JDK-6896297 : rmid randomly crashes with ConcurrentModificationException when running JCK tests concurrently
  • Type: Bug
  • Component: core-libs
  • Sub-Component: java.rmi
  • Affected Version: 7
  • Priority: P3
  • Status: Closed
  • Resolution: Fixed
  • OS: generic
  • CPU: generic
  • Submitted: 2009-10-29
  • Updated: 2012-03-22
  • Resolved: 2011-07-19
The Version table provides details related to the release that this issue/RFE will be addressed.

Unresolved : Release in which this issue/RFE will be addressed.
Resolved: Release in which this issue/RFE has been resolved.
Fixed : Release in which this issue/RFE has been fixed. The release containing this fix may be available for download as an Early Access Release or a General Availability Release.

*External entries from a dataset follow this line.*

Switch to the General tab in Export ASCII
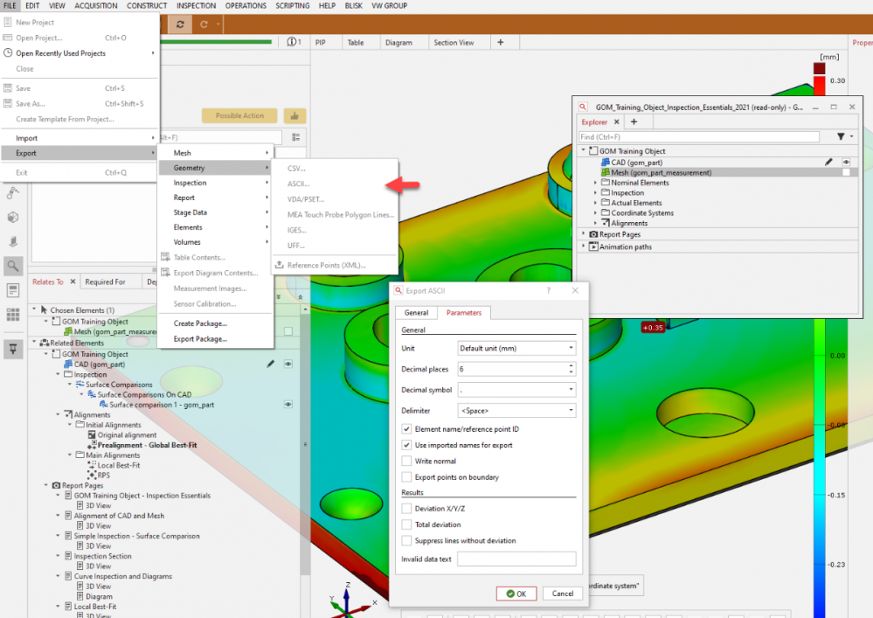This screenshot has height=618, width=873. click(x=416, y=313)
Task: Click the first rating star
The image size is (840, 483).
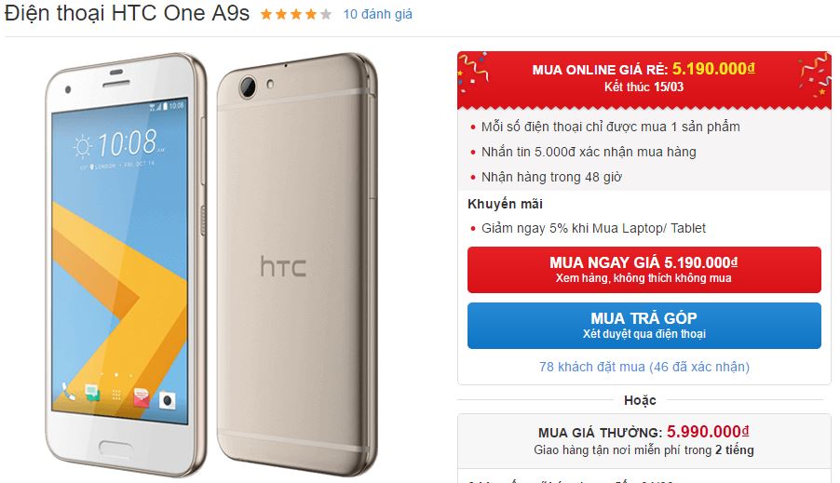Action: tap(266, 15)
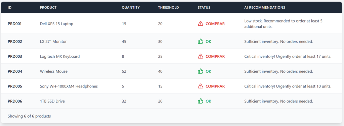This screenshot has width=344, height=126.
Task: Open product ID PRD001
Action: coord(15,24)
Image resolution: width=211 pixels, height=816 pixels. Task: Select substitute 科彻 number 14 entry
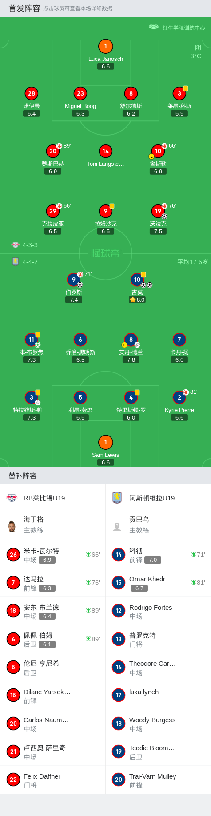[x=158, y=555]
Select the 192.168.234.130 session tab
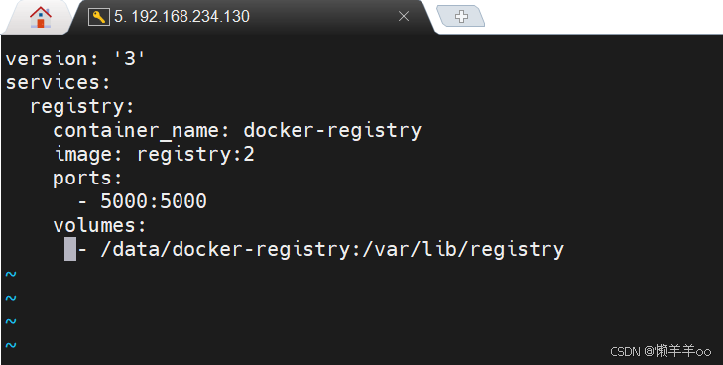Screen dimensions: 723x365 pyautogui.click(x=249, y=17)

To download the current JDK release, click here.
JDK 7
7 b142Fixed
Related Reports
Relates :  
Description
When running JCK 7 activation tests concurrently on a fast SPARC machine we noticed test failures due to rmid daemon unexpected shutdown caused by the ConcurrentModificationException exception.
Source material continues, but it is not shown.